The backbone of the American Legislative Exchange Council is an infrastructure that has been developed over the last 40 years that melds together rightwing think tanks, corporations and legislators. This ménage a trois has created a policy-making machine that produces a corporate agenda to elevate private profits over the needs of most people.
Until recently, ALEC members have been quietly working out of the public eye to develop their agenda so that when given the opportunity, they are ready to start creating an ALEC nation. That time has come. And they are ready.
As I sat in workshops, subcommittees and task forces on education, labor and employment, “federalism,” tort “reform,” energy, and the environment, I realized that ALEC had invaded Wisconsin in a far more comprehensive way than I had believed.
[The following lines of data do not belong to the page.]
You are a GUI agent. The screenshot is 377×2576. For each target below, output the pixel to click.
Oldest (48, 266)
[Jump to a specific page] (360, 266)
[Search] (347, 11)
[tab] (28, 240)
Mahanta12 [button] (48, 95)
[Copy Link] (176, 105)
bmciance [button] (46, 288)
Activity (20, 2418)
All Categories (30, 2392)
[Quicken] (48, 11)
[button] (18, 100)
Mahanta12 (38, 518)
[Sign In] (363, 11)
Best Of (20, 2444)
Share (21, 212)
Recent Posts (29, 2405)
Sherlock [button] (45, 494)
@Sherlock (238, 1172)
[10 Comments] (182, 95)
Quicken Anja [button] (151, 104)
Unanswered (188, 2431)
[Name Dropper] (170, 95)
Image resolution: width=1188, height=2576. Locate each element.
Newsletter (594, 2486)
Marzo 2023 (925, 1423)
Our state has become an ALEC petri dish in preparation for what they hope is an ALEC nation, where free market principles and freedom from government and regulations reign.
Fortunately, ALEC’s hypocrisy is palpable.
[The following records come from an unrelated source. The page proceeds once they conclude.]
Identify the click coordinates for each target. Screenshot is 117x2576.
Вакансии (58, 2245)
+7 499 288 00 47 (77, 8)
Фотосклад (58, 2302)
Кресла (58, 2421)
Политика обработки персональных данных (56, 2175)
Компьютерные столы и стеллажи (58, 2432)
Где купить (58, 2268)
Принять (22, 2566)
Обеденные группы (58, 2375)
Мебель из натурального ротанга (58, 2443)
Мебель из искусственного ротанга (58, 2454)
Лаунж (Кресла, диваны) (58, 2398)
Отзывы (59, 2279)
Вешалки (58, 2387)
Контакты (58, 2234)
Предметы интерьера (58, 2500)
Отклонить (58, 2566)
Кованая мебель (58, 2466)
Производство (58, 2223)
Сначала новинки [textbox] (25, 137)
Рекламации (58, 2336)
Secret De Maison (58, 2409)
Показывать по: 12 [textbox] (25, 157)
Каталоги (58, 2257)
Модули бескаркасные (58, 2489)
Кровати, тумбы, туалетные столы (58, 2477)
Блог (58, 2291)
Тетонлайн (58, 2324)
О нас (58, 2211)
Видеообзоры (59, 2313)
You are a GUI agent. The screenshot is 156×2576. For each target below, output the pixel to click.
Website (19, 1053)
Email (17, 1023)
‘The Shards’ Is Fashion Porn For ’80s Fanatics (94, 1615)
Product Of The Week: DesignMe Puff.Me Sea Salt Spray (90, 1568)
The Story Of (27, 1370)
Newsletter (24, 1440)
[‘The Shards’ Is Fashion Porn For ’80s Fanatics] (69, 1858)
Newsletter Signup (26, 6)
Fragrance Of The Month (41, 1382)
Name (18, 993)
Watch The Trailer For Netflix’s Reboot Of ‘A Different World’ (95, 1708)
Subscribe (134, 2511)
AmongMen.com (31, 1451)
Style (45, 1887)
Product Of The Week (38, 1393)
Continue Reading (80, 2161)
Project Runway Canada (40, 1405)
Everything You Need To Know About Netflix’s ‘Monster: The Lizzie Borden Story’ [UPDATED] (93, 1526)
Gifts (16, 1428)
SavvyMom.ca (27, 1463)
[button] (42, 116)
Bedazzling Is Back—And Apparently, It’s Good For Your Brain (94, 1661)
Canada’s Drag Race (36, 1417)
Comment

It seeks to use accountability and transparency policies to expose what they believe are the deficiencies of government, while denying that these same principles should be applied to corporations making political expenditures or drafting bills for state legislators.
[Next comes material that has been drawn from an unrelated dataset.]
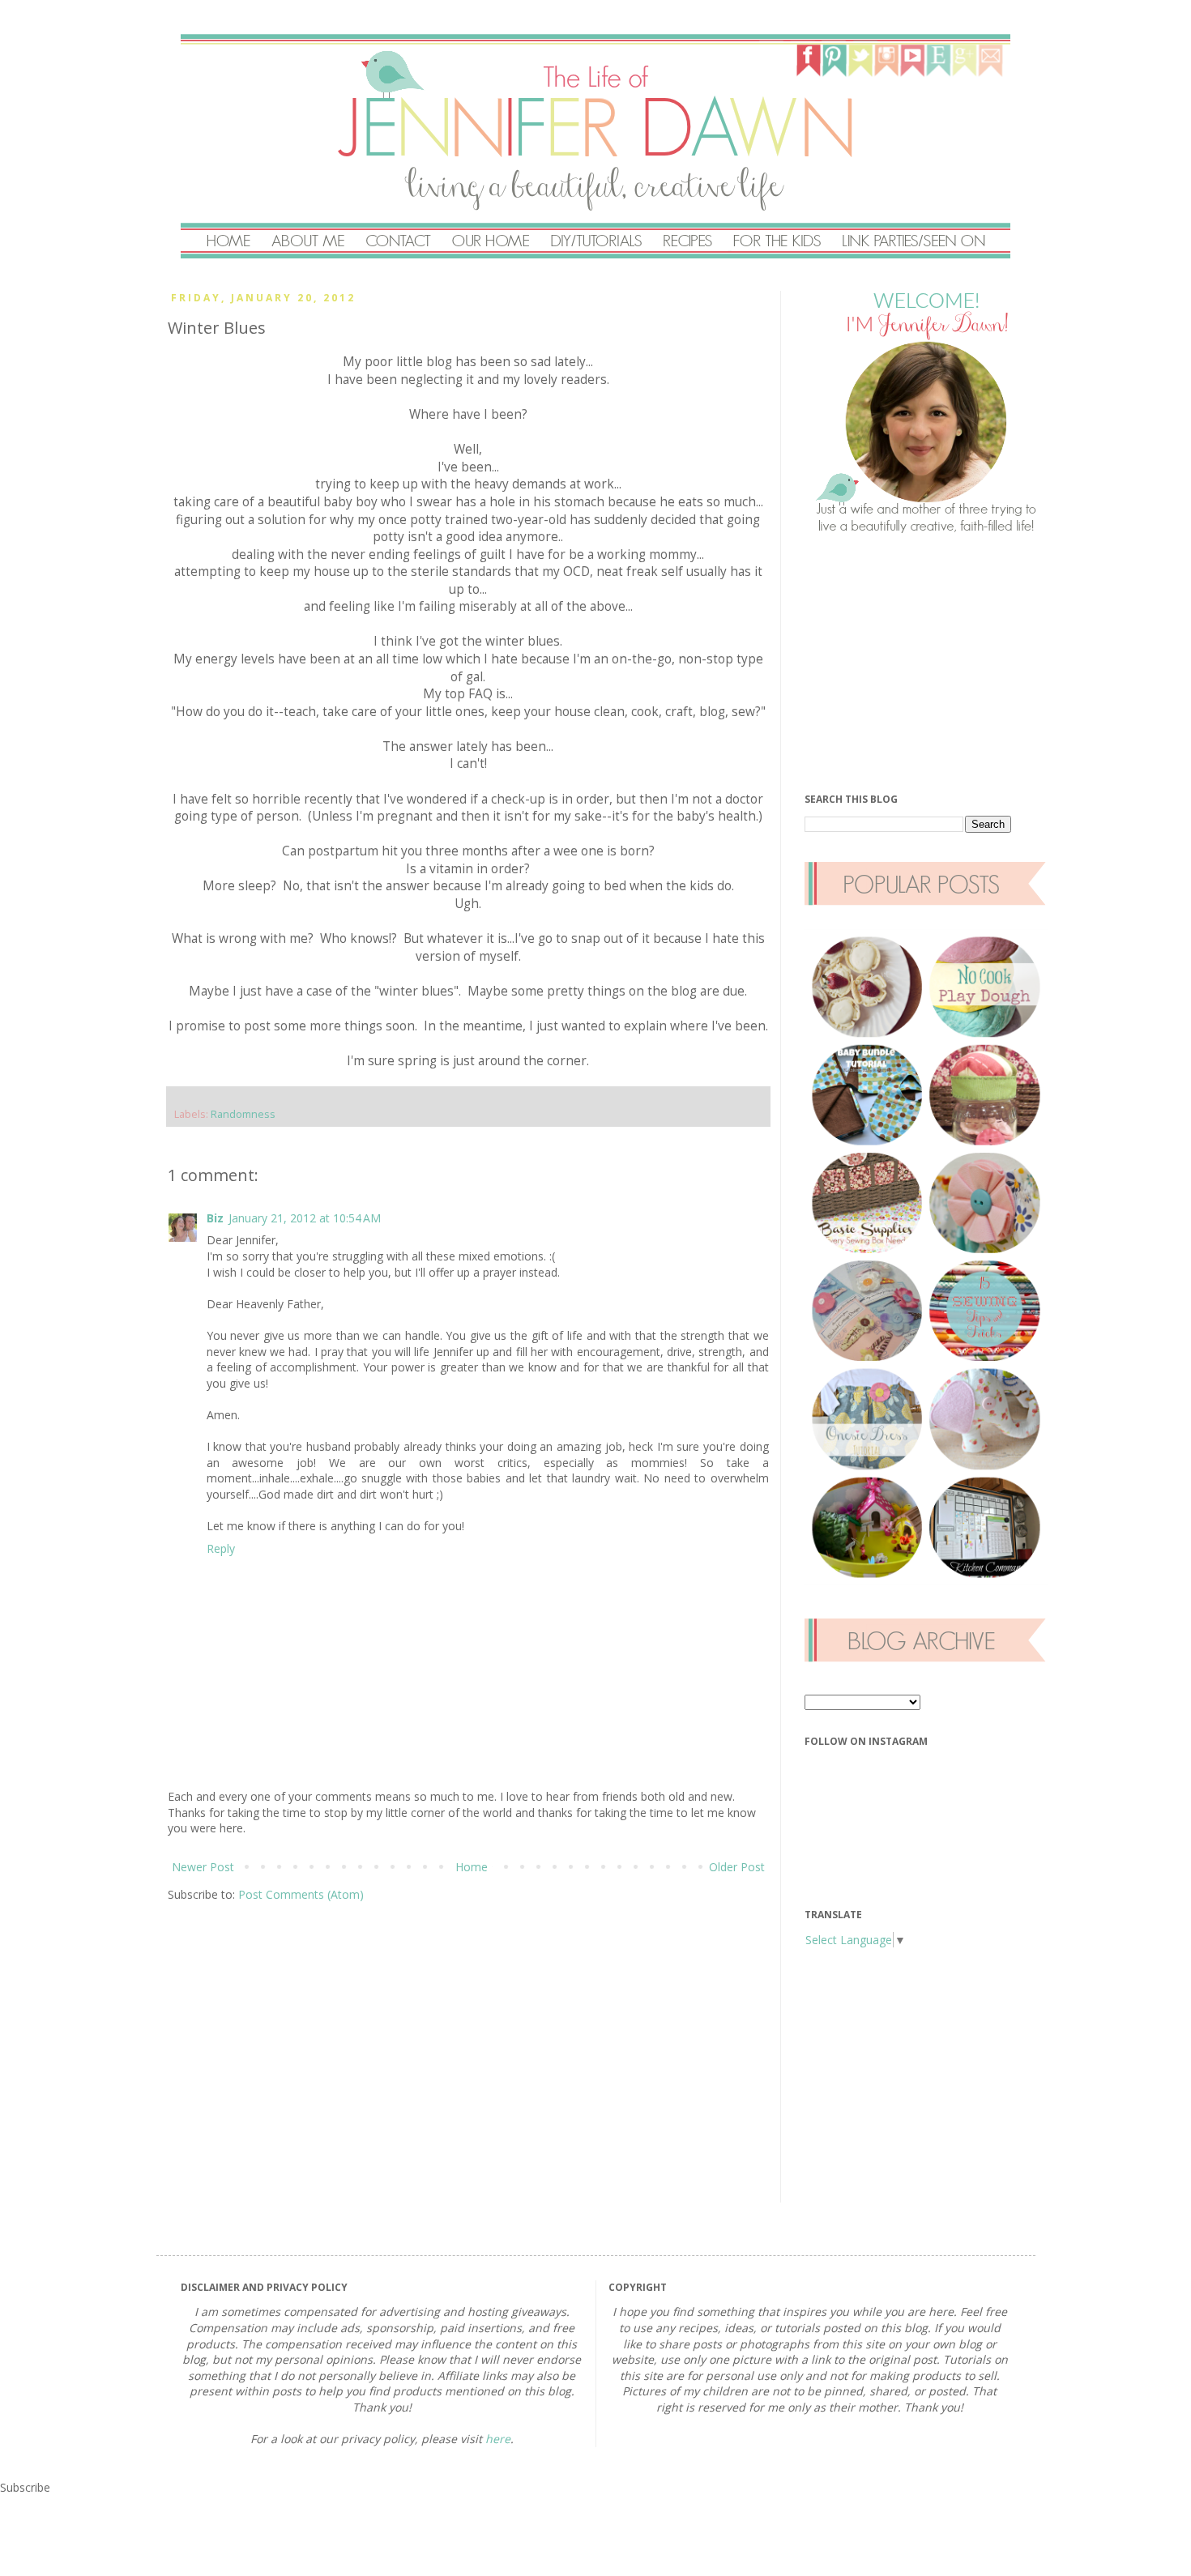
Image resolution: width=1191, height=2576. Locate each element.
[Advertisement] (926, 662)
It knows that the public doesn’t support corporations influencing legislation in the ALEC model, nor the money that flows from them to politicians, whether through ALEC “scholarships” or corporate campaign contributions.
There is also another crack: The policies that ALEC pushes don’t help most people.
They won’t help most children get the public education they need to be successful, or support a fair tax structure or pay a family supporting wage.
The ALEC universe is disconnected from most people’s lives.
And that is where we can win.
Rep. Taylor was interviewed about her experience at the ALEC conference. Here she talks about a breakfast sponsored by The Heartland Institute, a climate change denial think tank:
Riley: What was the presentation like?
Taylor: It was incomprehensible. I could not follow it. It was so zany and weird. He said CO2 was not that bad for us because crops grow bigger with a lot of CO2. My husband’s an environmental historian, so I asked him, “Is that true?” He said, “Yeah, but it doesn’t mean CO2’s good for you.” The whole premise was you need to challenge the left, that there’s many, many holes in global warming, and we don’t do enough to challenge them.
We also had a presentation on the Endangered Species Act at a lunch sponsored by the Texas Oil and Gas Association. The presenter said that the Endangered Species Act threatens the economy of every single state in the nation. It’s leading to high unemployment rates, threatens local economies, it doesn’t allow growth, etc. — that this is a matter of life and death, to get rid of the Endangered Species Act, because every state’s economy is going to topple if it remains in effect.
I wasn’t very impressed by the environmental presentations, frankly. I didn’t think they were very good.